Isn't it weird how no one ever says to not call historical figures straight because straightness is a modern construct and we can impose modern meanings on "man" and "woman" without much or often any tut-tutting about modern lenses?
Like no one should try to directly equate modern western identities to pre-colonial cultures' genders. But like why can cisness and straightness be treated as normal and natural at any time in history, but suggest Elagabalus might have been transgender and suddenly everyone's
wagging their fingers. Because the word "transgender" is modern and can never be used to describe someone who was assigned one gender and explicitly declared their need and desire to be assigned a different one, even casually. But Constantine's cisness is unquestioned.

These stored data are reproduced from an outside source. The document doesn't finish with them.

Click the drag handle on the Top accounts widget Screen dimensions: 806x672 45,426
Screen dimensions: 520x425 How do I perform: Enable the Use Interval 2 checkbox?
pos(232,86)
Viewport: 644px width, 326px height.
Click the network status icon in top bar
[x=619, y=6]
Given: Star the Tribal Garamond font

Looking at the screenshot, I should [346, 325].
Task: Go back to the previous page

I don't mean existing culturally supported gender roles in precolonial societies, or existing culturally supported orientations. I just mean people like this: https://twitter.com/TheRaDR/status/987171135535149056
It comes off a lot like "You can't have any history because your current conditions are informed by Western ~values~ being used to stamp out any possibility of a history for people like you."
Replies to my tweet in response to this is what prompted this thread. The original tweet is about Shakespeare, the discussion is about Shakespeare. And still the "we can't conclude anyone is gay" from the professor mentioned in the tweet. https://twitter.com/dancingofpens/status/1309296803771187201
But we can of course conclude that they are straight.
Someone explain why the Athenians stereotyped Cleisthenes in ways extremely similar to how gay men these days have been stereotyped pls. Read Lysistrata for context.